A year ago, the center managed to operate cross-country skiing trails consistently, starting on Nov. 15. This year, the early storms that swept through the Yampa River Valley weren’t enough to warrant opening, and without any snowmaking capability, there’s been nothing to do but wait.
“Yeah, it’s slow,” said Phil White, manning the center’s pro shop Thursday. “We only have one person here per day, and we’re just getting stuff done. There are still a few people coming in. The shop is open.”
There aren’t trails to ski on, but the center hopes to draw a crowd Saturday with a 3.7-mile race that will take place on many of the same trails that, in a perfect world, would be filled with skiers this time of year.
The course will offer the rare opportunity to run through the Rollingstone Ranch Golf Course, sticking to golf cart paths. The race will cost $15 for runners ages 14 and older and will include a one-day cross-country ski pass good through Jan. 31.
If there’s not snow by then, there are bigger problems than an unused ski pass.
“We just wanted to do something to let people know we’re open,” White said. “A lot of our Nordic skiers are runners, too.
“It’s going to be like the opposite of Winter Carnival. That’s skiing down Main Street. Now you’re running down the ski trail.”
Go for a ride
Plenty of would-be skiers simply have opted to put off switching sports.
A few moments in one of the town’s bike shops makes that evident. Brock Webster, owner of Orange Peel in downtown Steamboat Springs, said he’s been running with a skeleton crew, as he usually does during the offseason. They’ve stayed more than busy.

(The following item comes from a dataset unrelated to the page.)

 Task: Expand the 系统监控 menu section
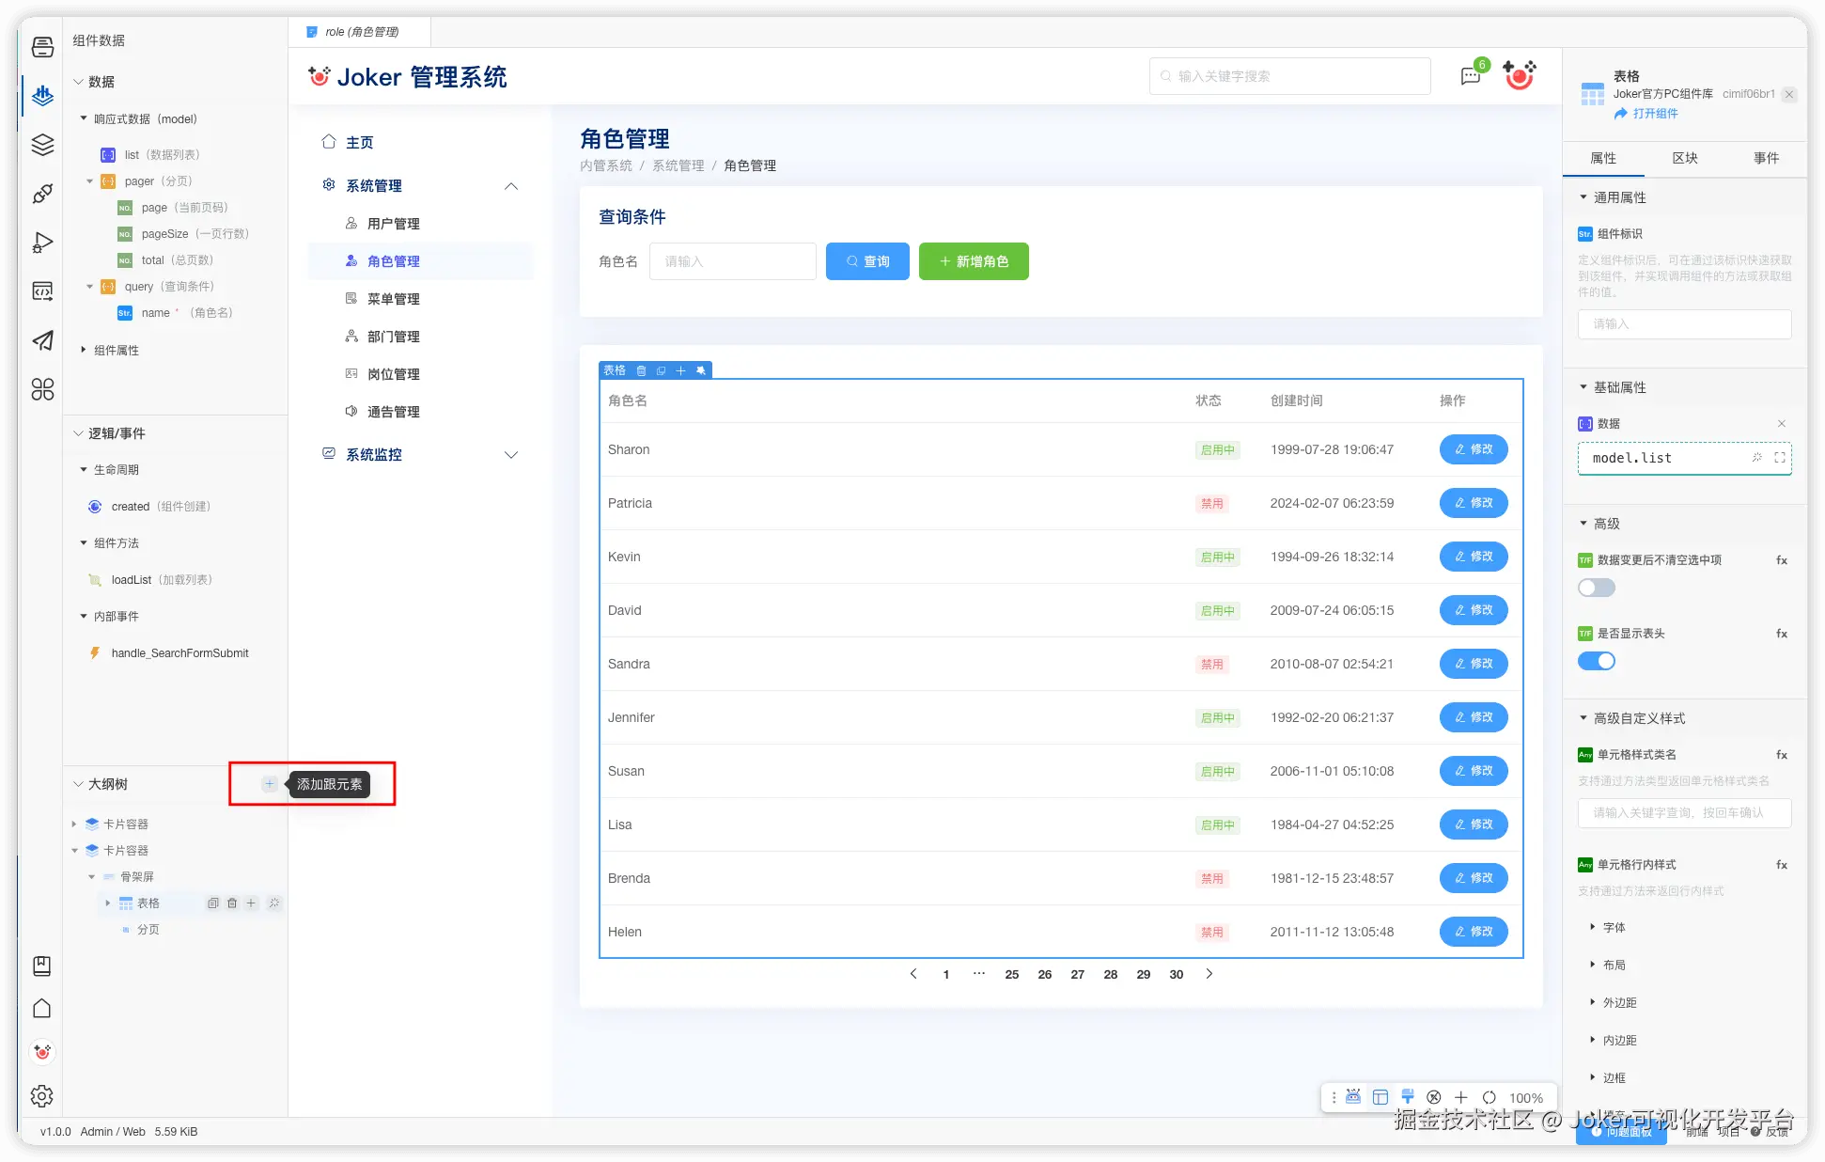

“We had nine repairs dropped off on Monday alone,” he said.
It may seem like everything is just fine for bike riding, but there are a few trails riders should be wary of and common-sense rules they should keep in mind.
Many of the trails on the frontside of Emerald Mountain are too muddy to be ridden. The Bluffs Loop is dry, according to reports, but others are mucky through most daylight hours. All the trails are frozen in the morning, but once they thaw, it’s best to stay away.

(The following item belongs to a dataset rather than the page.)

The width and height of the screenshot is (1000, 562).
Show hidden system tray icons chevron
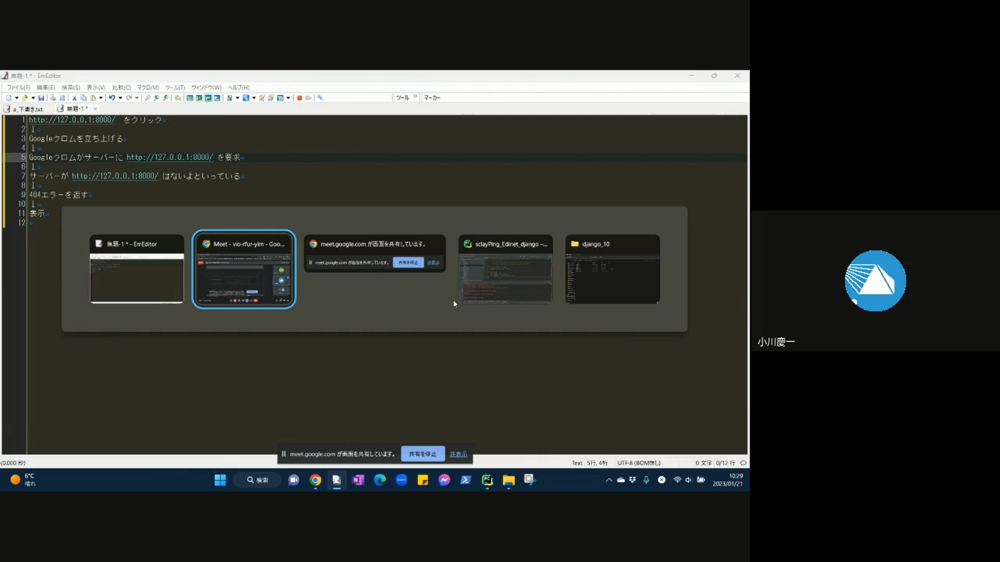[x=609, y=480]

The trails on the backside of the mountain, including Ridge and Rotary, are in better shape.
“Mad Creek is also still in great shape,” Webster said. “The frontside trails on Emerald — I’m not recommending anyone go up there — I’ve seen some pretty muddy bikes come down. It’s only doable if you don’t have any ethics.”
The road riding also has been divine, cyclists said.
Corey Piscopo is one of the town’s most regular riders throughout the summer, but he said he loves to cross-country ski or backcountry ski during the winter.
This year, he’s still on his road bike, taking advantage of what he said is a unique opportunity.
“It’s really quiet around town, especially on the back roads, so it’s a good time of year to get out there because there’s very little traffic,” he said.
He’s been targeting gravel roads, dry and smooth now thanks to the lack of precipitation, and recommended the 30-mile loop around Emerald Mountain. That ride heads out of town on 13th street, hangs a left on Routt County Road 45 and eventually meets back up with C.R. 14 on the southeast end of Steamboat.
There’s a lot of safety concerns to consider. For one, bundle up appropriately because it gets cold fast when the sun goes down.
Be sure to have lights, as well, for any late-afternoon or evening riding, and beware of black ice after the sun sets.
“It’s definitely easy to get yourself into a world of hurt if you’re not safe and paying attention,” Piscopo said.
There may not be snow, but there’s plenty to do, locals said.
The fish are biting in the Yampa: Wednesday yielded reports of some nice trout in Chuck Lewis State Wildlife Area upstream from Steamboat on the Yampa River.
Howelsen Hill opens Saturday and offers a steep pitch and plenty of man-made snow. And, of course, there’s Steamboat Ski Area, running its snow guns anytime the temperature allows.
And therein lies the good, the bad and the ultimate answer for many local ski and snowboard bums: It might have been easy to skip an April day in the face of less-than-ideal conditions, but the appetite is a bit different now. Even with few trails and a scrawny base, making the most of it in Routt County could still involve a trip to the ski area. And can that ever really be a bad thing?